═══ KUTIPAN TEKS ═══
Ketika kekuasaan Samani yang terus menurun dan akhirnya secara formal diakhiri oleh kelompok Turki Karluk pada tahun 999 M memberi kesempatan kepada Mahmud untuk memperkuat posisinya sebagai penguasa independen. Ia berhasil menguasai Iran termasuk Rayy dari kekuasaan Buwaihi (1026 M), Isfahan, Khwarazm, dan Jibal, sehingga di satu pihak membendung ekspansi Karluk dan di pihak lain menekan orang-orang Buwaihi. Sebelum ini terjadi pada tahun 1025 M Mahmud menaklukkan Gujarat yang merupakan penaklukan terakhir di bagian wilayah India.
Dengan demikian sampai akhir hayatnya wilayah teritorial dinasti Ghaznawih telah meliputi daerah-daerah di India, Persia, Khurasan, Turkhirstan, sebagian Transoxiana, dan Afghanistan.
Adapun faktor-faktor pendukung yang menyebabkan Mahmud al-Ghaznawi dalam memperluas wilayah teritorialnya antara lain:
a. Letak Ghazna yang strategis di puncak dataran tinggi, hal ini memudahkan Mahmud mengadakan ekspansi militer.
b. Semangat agama dan jihad yang tinggi pada diri Mahmud dan pasukan militernya.
c. Keinginan memperoleh harta ghanimah yang akan digunakan untuk keperluan pembangunan dan kesejahteraan masyarakat.
d. Keadaan laskar Mahmud yang mahir dan memiliki strategi perang dan didukung oleh semangat yang tinggi, peralatan perang yang lengkap. di samping itu karena adanya perpecahan di kalangan raja-raja India.
═══ DATA YANG DIBERIKAN ═══
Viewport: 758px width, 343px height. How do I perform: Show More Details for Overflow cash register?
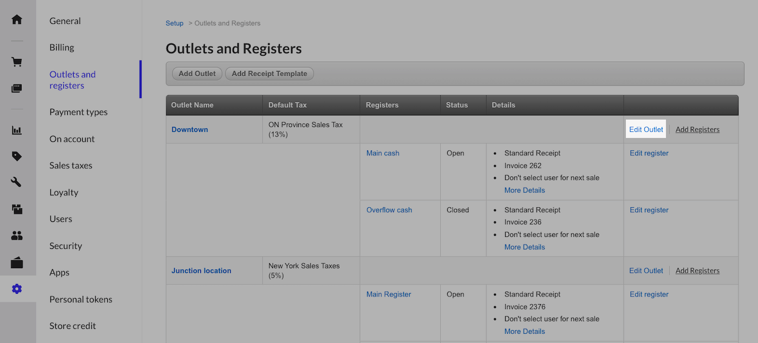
═══
(TUGAS DAN LATIHAN)
a) Jawablah pertanyaan berikut berdasarkan kutipan tentang Mahmud al-Ghaznawi.
(i) Pada tahun berapa kekuasaan Samani secara formal diakhiri, dan oleh kelompok apa?
(ii) Wilayah apa yang disebut sebagai penaklukan terakhir Mahmud di bagian wilayah India?
(iii) Menurut faktor pendukung pertama, di mana letak Ghazna?
b) Tuliskan ulang bagian kutipan tentang Mahmud al-Ghaznawi mulai dari "Ketika kekuasaan Samani" sampai dengan "Transoxiana, dan Afghanistan.", dan ubah "Khurasan" menjadi "Khorasan".
c) Tolong tentukan apakah setiap pernyataan berikut sesuai dengan kutipan tentang Mahmud al-Ghaznawi. Jawab ya atau tidak, disertai kata-kata penentu dari kutipan tersebut.
(i) Mahmud menguasai Rayy dari kekuasaan Buwaihi pada tahun 1026 M.
(ii) Penaklukan Gujarat terjadi sesudah Mahmud menguasai Iran.
(iii) Harta ghanimah diinginkan untuk keperluan pembangunan dan kesejahteraan masyarakat.

(JAWABAN TIAP TUGAS)
a)
(i) Pada tahun 999 M, oleh kelompok Turki Karluk.
(ii) Gujarat, yang ditaklukkan pada tahun 1025 M.
(iii) Di puncak dataran tinggi.

b)
Ketika kekuasaan Samani yang terus menurun dan akhirnya secara formal diakhiri oleh kelompok Turki Karluk pada tahun 999 M memberi kesempatan kepada Mahmud untuk memperkuat posisinya sebagai penguasa independen. Ia berhasil menguasai Iran termasuk Rayy dari kekuasaan Buwaihi (1026 M), Isfahan, Khwarazm, dan Jibal, sehingga di satu pihak membendung ekspansi Karluk dan di pihak lain menekan orang-orang Buwaihi. Sebelum ini terjadi pada tahun 1025 M Mahmud menaklukkan Gujarat yang merupakan penaklukan terakhir di bagian wilayah India.
Dengan demikian sampai akhir hayatnya wilayah teritorial dinasti Ghaznawih telah meliputi daerah-daerah di India, Persia, Khorasan, Turkhirstan, sebagian Transoxiana, dan Afghanistan.

c)
(i) Ya: "Ia berhasil menguasai Iran termasuk Rayy dari kekuasaan Buwaihi (1026 M)"
(ii) Tidak: "Sebelum ini terjadi pada tahun 1025 M Mahmud menaklukkan Gujarat"
(iii) Ya: "Keinginan memperoleh harta ghanimah yang akan digunakan untuk keperluan pembangunan dan kesejahteraan masyarakat"